= EXTRACT =
Large Scale Geospatial Indexing and Analysis on Apache Spark

May 26, 2021 05:00 PM (PT)

Download Slides

SafeGraph is a data company — just a data company — that aims to be the source of truth for data on physical places. We are focused on creating high-precision geospatial data sets specifically about places where people spend time and money. We have business listings, building footprint data, and foot traffic insights for over 7 million across multiple countries and regions.

In this talk, we will inspect the challenges with geospatial processing, running at a large scale. We will look at open-source frameworks like Apache Sedona (incubating) and its key improvements over conventional technology, including spatial indexing and partitioning. We will explore spatial data structure, data format, and open-source indexing like H3. We will illustrate how all of these fit together in a cloud-first architecture running on Databricks, Delta, MLFlow, and AWS. We will explore examples of geospatial analysis with complex geometries and practical use cases of spatial queries. Lastly, we will discuss how this is augmented by Machine Learning modeling, Human-in-the-loop (HITL) annotation, and quality validation.

In this session watch:
Felix Cheung, VP of Engineering, SafeGraph

 

Transcript

Felix Cheung: Hello, everyone. Welcome to my talk. Today, I’m going to be talking about large scale geospatial indexing and analysis on Apache Spark. I’m Felix, VP engineering here at SafeGraph, a data company.

= RECORDS =
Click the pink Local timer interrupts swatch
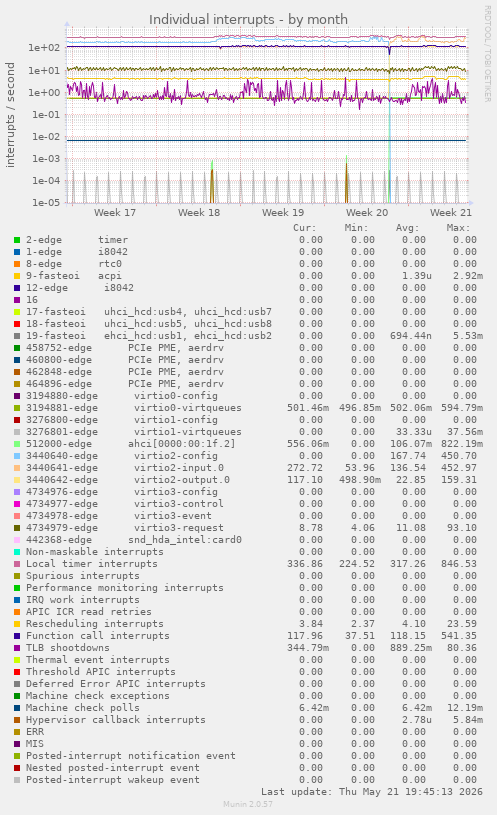 click(x=17, y=564)
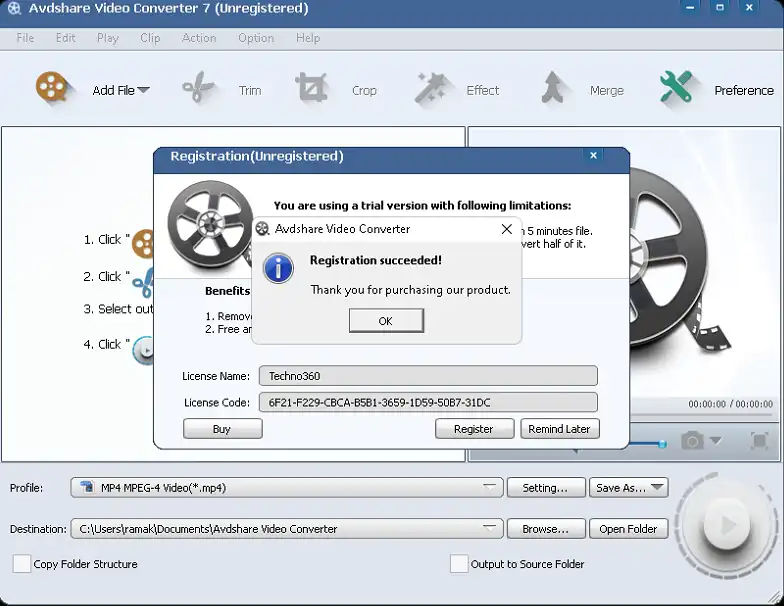This screenshot has width=784, height=606.
Task: Enable Copy Folder Structure checkbox
Action: coord(22,564)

= STATED TASK 1 =
Answer these from the Spark geospatial talk page:
(a) On what date and at what time is the talk listed?
(b) Which open-source indexing does the talk say it will explore?
(c) What is the speaker's job title?
= STATED TASK 2 =
From the Spark geospatial talk page, duplicate the passage that begins at the words "May 26, 2021" and stops after "countries and regions.".

= EXERCISE SOLUTION 1 =
(a) May 26, 2021, at 05:00 PM (PT)
(b) H3
(c) VP of Engineering at SafeGraph

= EXERCISE SOLUTION 2 =
May 26, 2021 05:00 PM (PT)

Download Slides

SafeGraph is a data company — just a data company — that aims to be the source of truth for data on physical places. We are focused on creating high-precision geospatial data sets specifically about places where people spend time and money. We have business listings, building footprint data, and foot traffic insights for over 7 million across multiple countries and regions.